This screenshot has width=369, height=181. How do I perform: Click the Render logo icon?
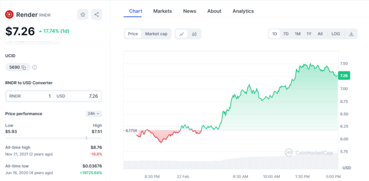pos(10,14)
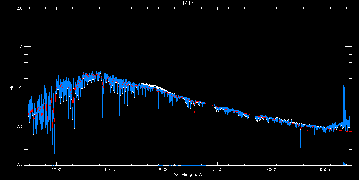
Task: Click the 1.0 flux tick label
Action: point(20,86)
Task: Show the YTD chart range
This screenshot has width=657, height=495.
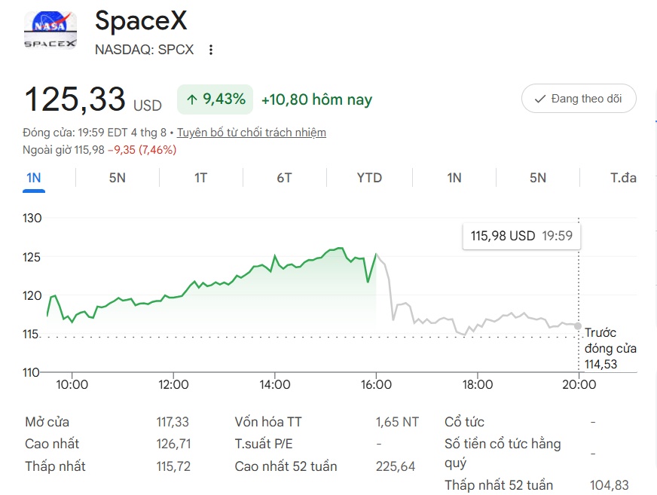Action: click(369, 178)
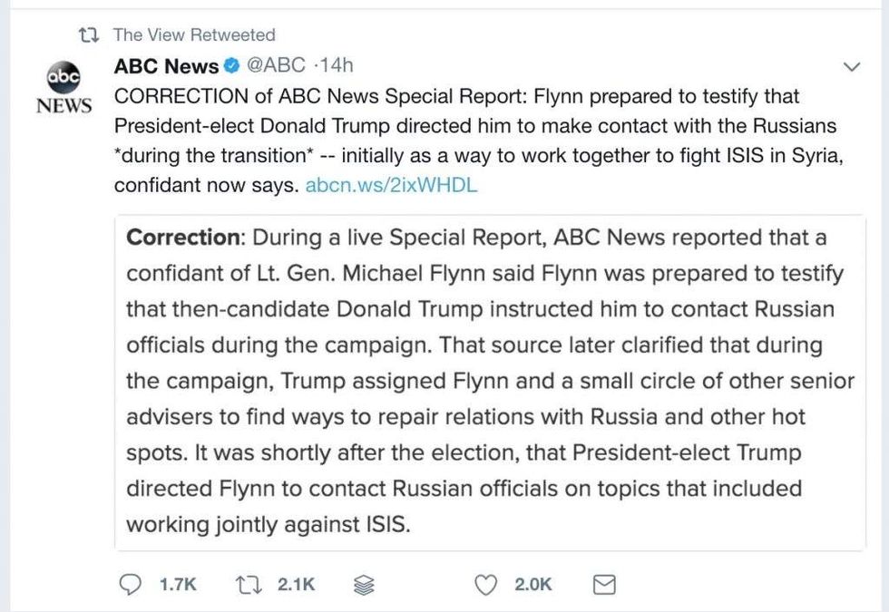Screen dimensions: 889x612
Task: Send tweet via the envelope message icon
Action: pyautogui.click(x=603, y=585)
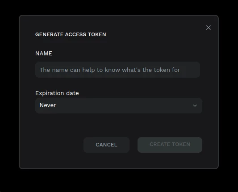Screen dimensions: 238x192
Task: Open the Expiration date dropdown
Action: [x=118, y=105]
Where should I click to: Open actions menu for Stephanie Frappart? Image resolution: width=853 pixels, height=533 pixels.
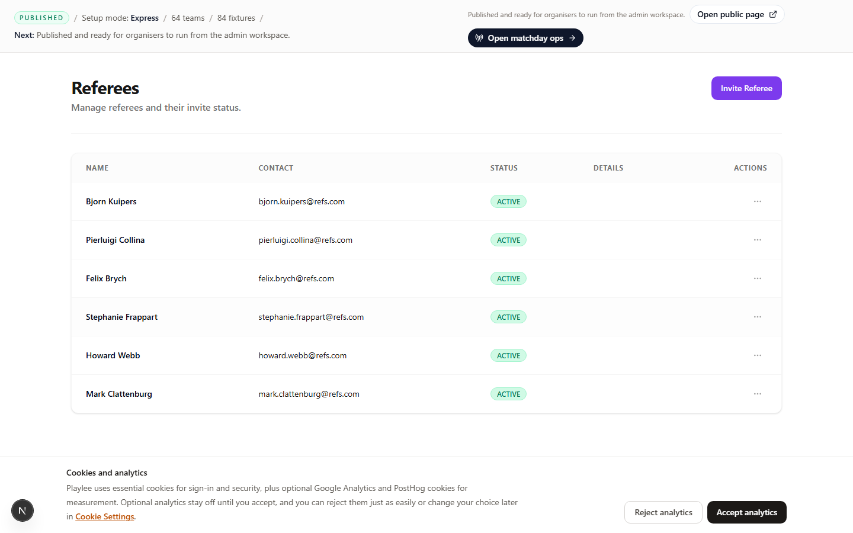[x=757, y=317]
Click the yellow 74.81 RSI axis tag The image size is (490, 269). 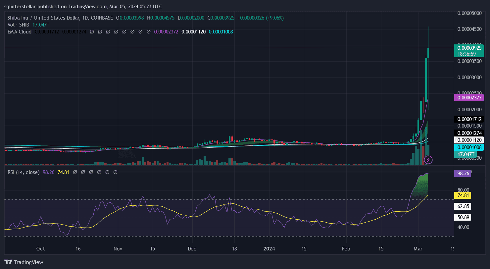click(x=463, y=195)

──────────────────────────────

Aim of the task:
Please restate the material above line by line, exactly, beginning at its first line and ending with the line that contains "Task: Show the YTD chart range", without any pictures.

Completed exercise:
This screenshot has width=369, height=181. How do I perform: Click the Render logo icon?
pos(10,14)
Task: Click the 1.0 flux tick label
Action: point(20,86)
Task: Show the YTD chart range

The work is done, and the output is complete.